Rural America's student debt problem
Rural America is increasingly old, shrinking in population and falling behind when it comes to its share of educated residents. About 19 percent of rural residents held college degrees in 2016, compared with 33 percent of urban residents, a gap that's widened over the past few decades, the Agriculture Department said last year.
To be sure, the Federal Reserve said it couldn't determine whether the student loan debt is causing young college grads to move to cities. Nevertheless, the trend is notable: About half of rural residents who took out student loans remained in those areas six years later, compared with two-thirds of rural residents who didn't take out loans. And the grads with the most debt were the most likely to leave, they found.
There's a good reason why young workers with student loans would head for the big city. Cumulative job growth since 2009 -- after the recession ended -- surged almost 14 percent in cities with at least 1 million residents, compared with 2.7 percent for rural areas and small cities, according to Goldman Sachs.
City wages
Workers with college degrees earn far more in big cities, about $71,000 per year. But if they remain in rural areas, those college grads earn about $50,000 annually, Goldman found.

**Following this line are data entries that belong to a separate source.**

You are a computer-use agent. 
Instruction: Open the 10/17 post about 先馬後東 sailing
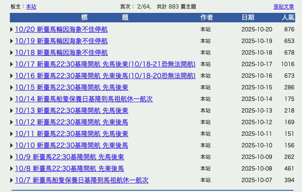pyautogui.click(x=105, y=64)
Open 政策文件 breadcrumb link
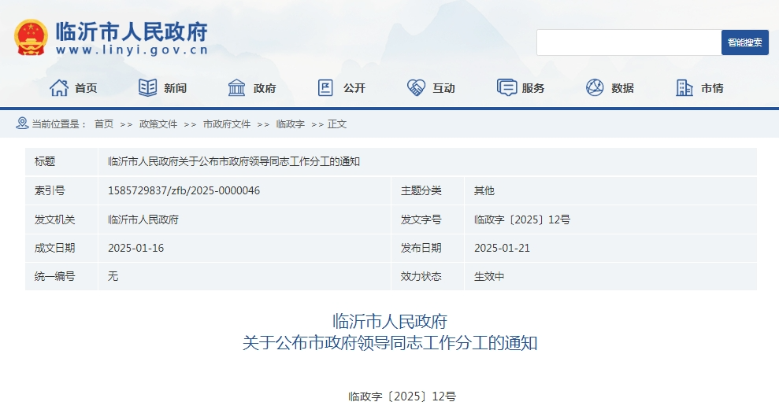Viewport: 779px width, 413px height. click(x=158, y=124)
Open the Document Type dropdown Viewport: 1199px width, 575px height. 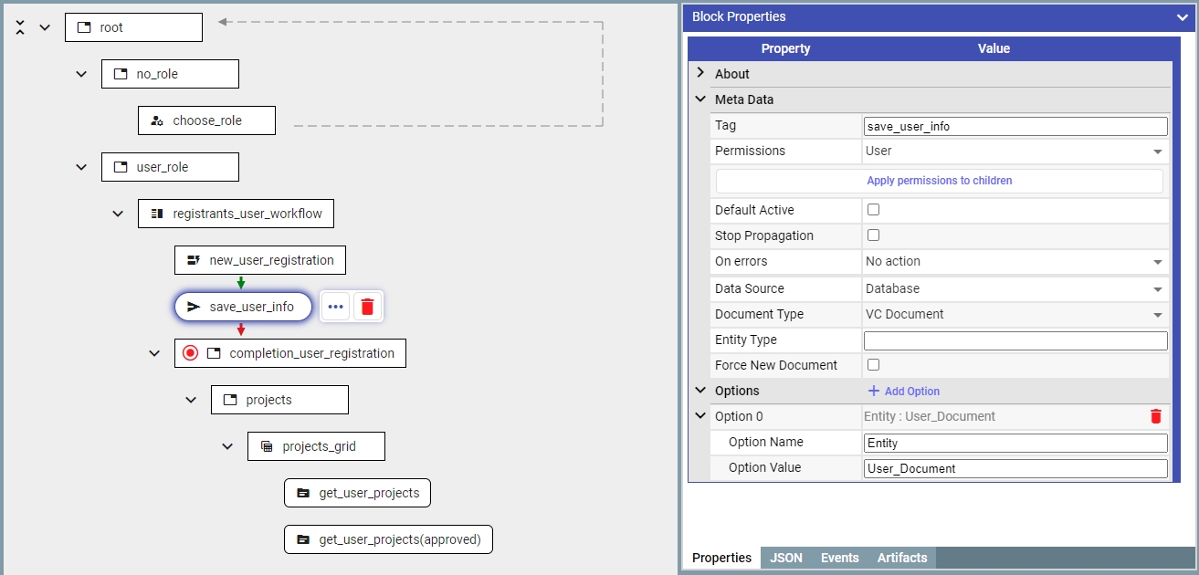tap(1015, 315)
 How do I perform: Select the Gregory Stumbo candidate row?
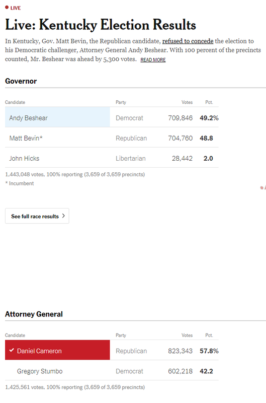coord(112,371)
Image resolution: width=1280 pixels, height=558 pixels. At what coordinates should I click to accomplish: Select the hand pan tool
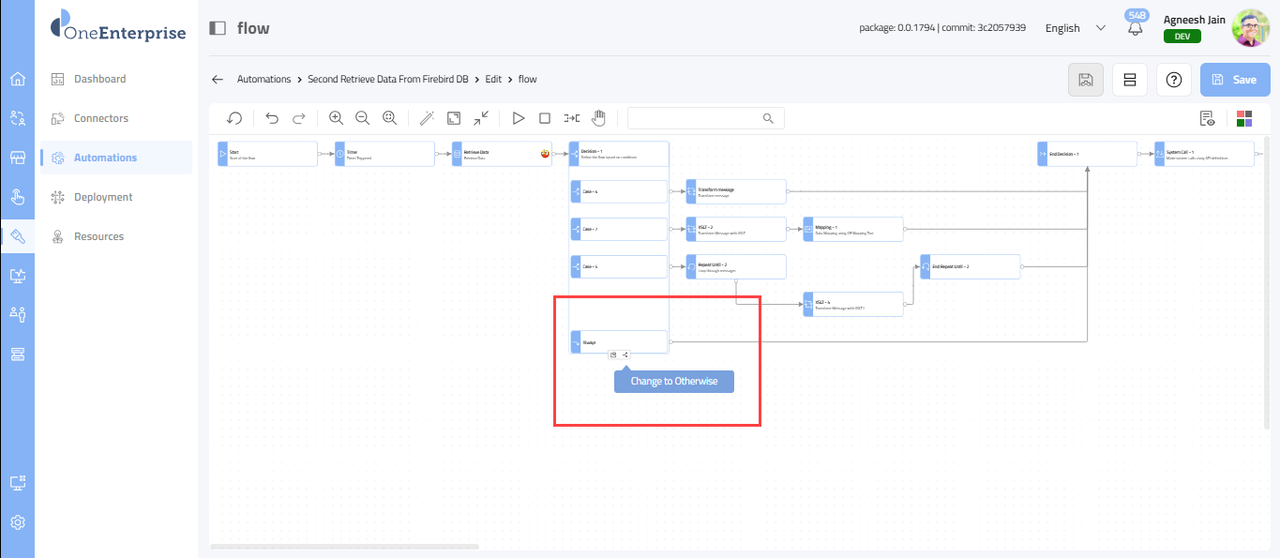pos(598,118)
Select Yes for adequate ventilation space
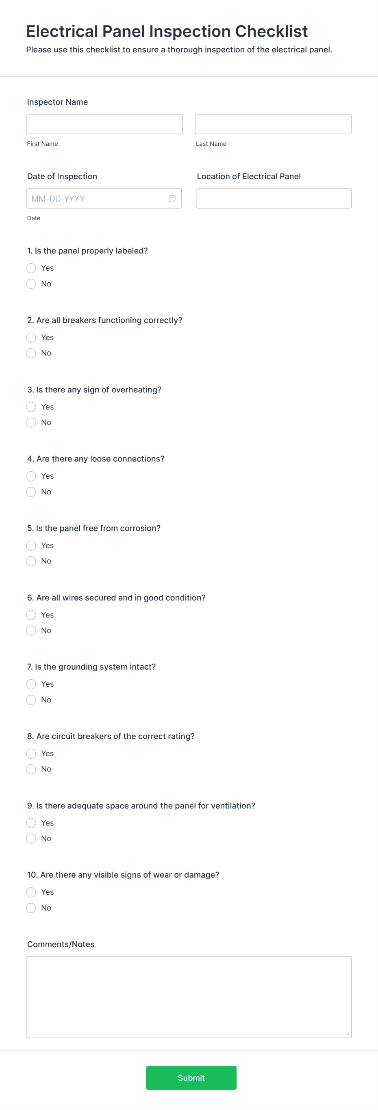The image size is (378, 1110). click(31, 823)
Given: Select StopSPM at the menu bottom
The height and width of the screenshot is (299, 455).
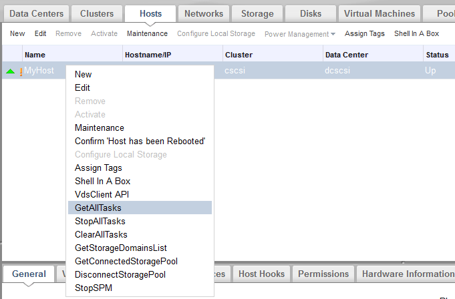Looking at the screenshot, I should (x=94, y=288).
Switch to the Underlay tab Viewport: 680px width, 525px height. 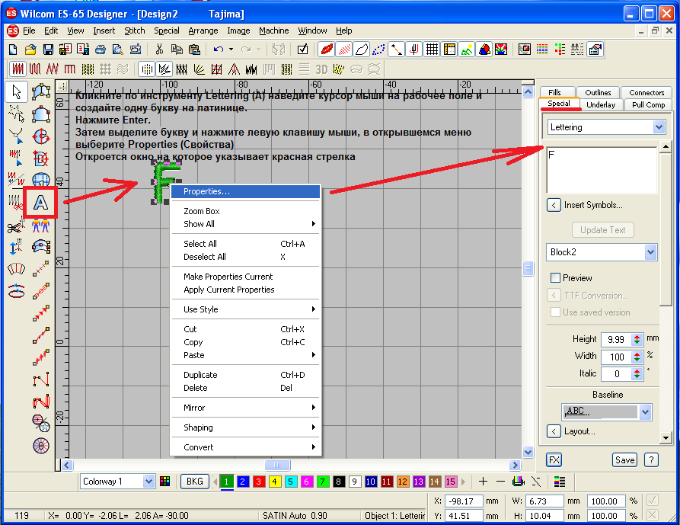602,104
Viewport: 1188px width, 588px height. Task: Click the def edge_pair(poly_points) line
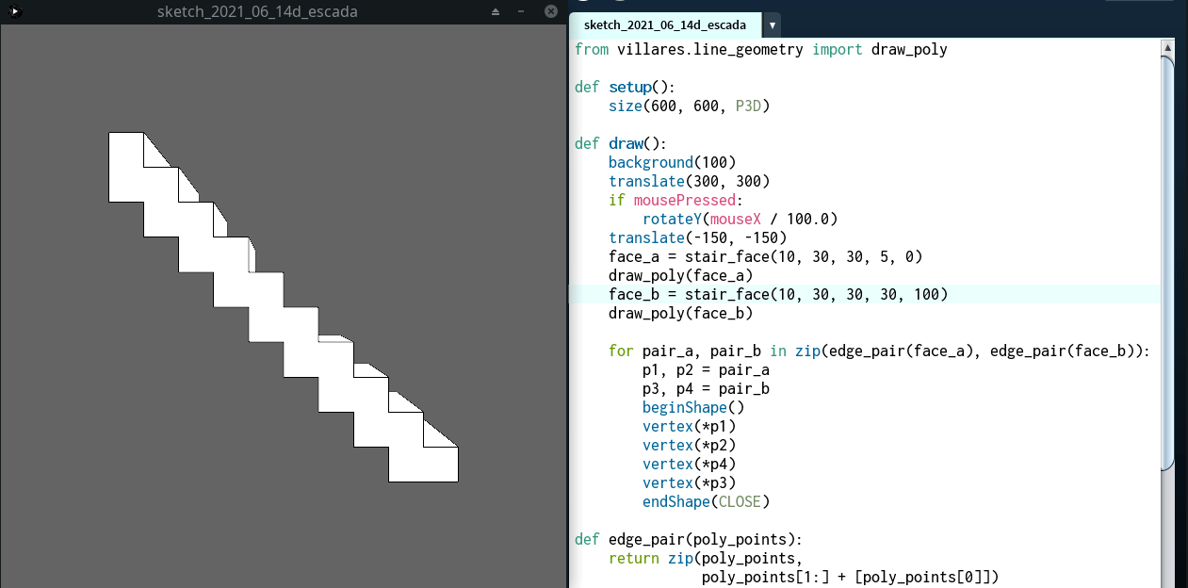point(688,540)
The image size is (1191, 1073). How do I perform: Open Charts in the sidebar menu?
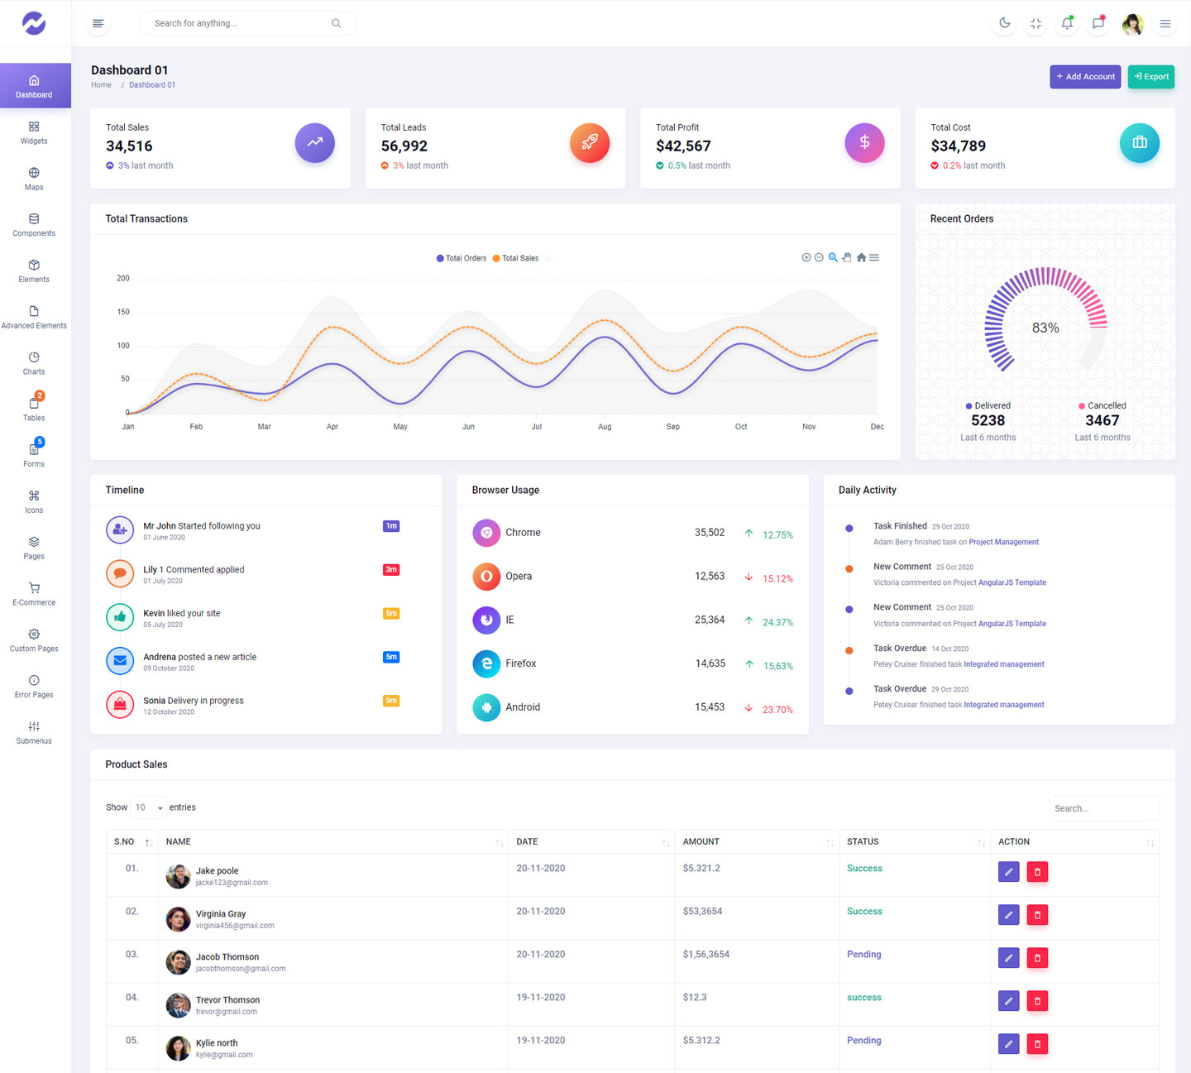tap(34, 363)
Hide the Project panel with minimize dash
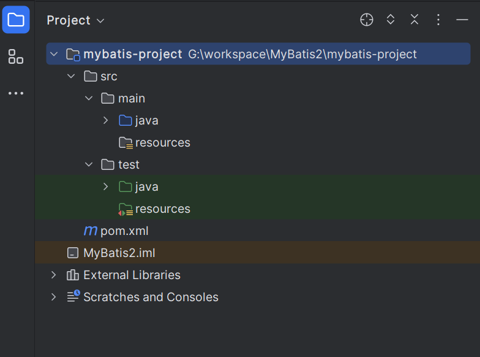480x357 pixels. [x=462, y=20]
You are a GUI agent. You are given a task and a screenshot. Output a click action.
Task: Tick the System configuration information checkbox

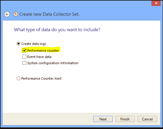[24, 63]
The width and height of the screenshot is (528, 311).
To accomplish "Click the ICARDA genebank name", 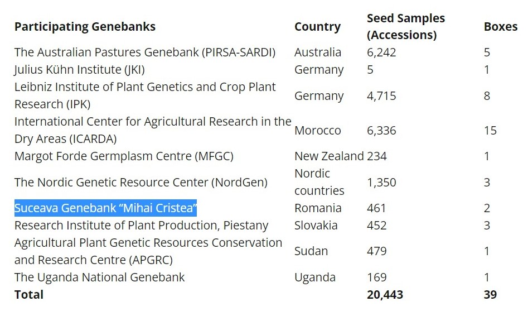I will pos(152,130).
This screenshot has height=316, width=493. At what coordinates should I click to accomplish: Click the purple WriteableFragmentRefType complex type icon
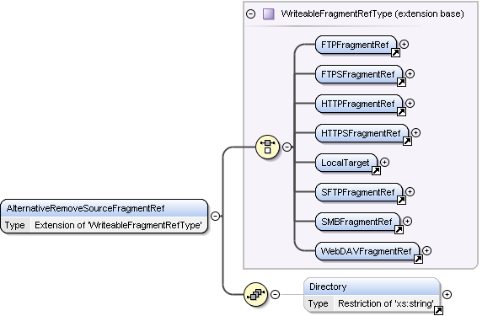click(x=268, y=14)
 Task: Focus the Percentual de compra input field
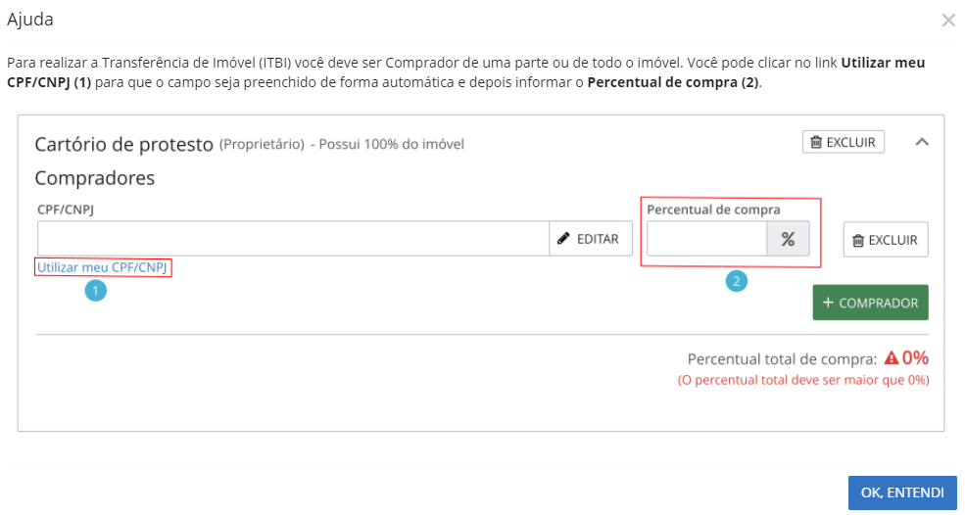point(706,239)
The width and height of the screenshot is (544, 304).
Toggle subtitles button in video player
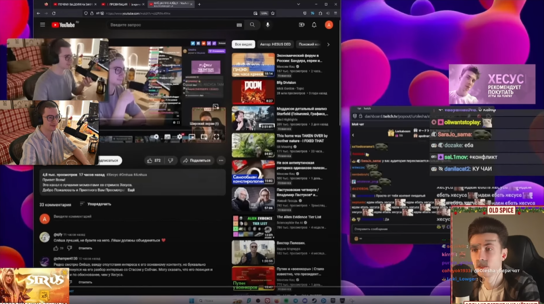tap(167, 137)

Not surprisingly, college grads with student debt had better financial outcomes than those who stayed in rural areas, the Fed found. Those big-city migrants are more likely to pay down their loans, less likely to default, and are more likely to become homeowners, they said.
The allure of higher pay and wider professional opportunities is enticing -- and hard for rural communities to compete with, Dunne noted.
"The general drumbeat is you have to go to urban locations, in particular tech centers, in order to have a new economy job," he said. "That's accelerating the drive toward cities and the investment cycles in companies that are starting in cities. There's a notion you can't find talent in rural areas or smaller cities."
A divided America?
The trend is worsening the economic outcomes for rural residents while making resources -- like housing -- scarcer and more expensive in large cities, economists and policy experts say. It's also blamed for the widening political gap between rural regions and big coastal cities.
"Any time you see a massive separation along demographic lines, it's not healthy," Dunne said. "You want to have diversity of skills, education and perspective in any part of the country."
In many cases, Americans who live in large cities would welcome an opportunity to move to a rural location, but may perceive smaller regions as lacking professional opportunities. Almost one out of four urban residents aid they would like to move to a different community, with a third of those saying they'd like to find a rural community to live in, Pew found in a 2018 study.
Loan forgiveness
Dunne, who credits his own lack of student loans with allowing him to return to Vermont to begin his career, said he made a proposal in the state's last legislative session to create a program that would forgive up to $20,000 of student debt over two years for college grads who bought houses in rural parts of the state.
"The benefit would not only be to encourage young people to look at rural places to live and work and raise a family, but it would improve their financial profile in order to get a bank loan," he said, adding that he was inspired by corporations who offer loan forgiveness incentives when hiring, which they've found to be effective recruiting tools.
Other communities have developed similar programs, such as Marquette, Kansas, which offers free land to people who agree to build a house in the rural town. And there are also loan forgiveness programs for health care professionals such as nurses who agree to work in rural areas.
"Everything should be on the table in order to address this challenge," Dunne said.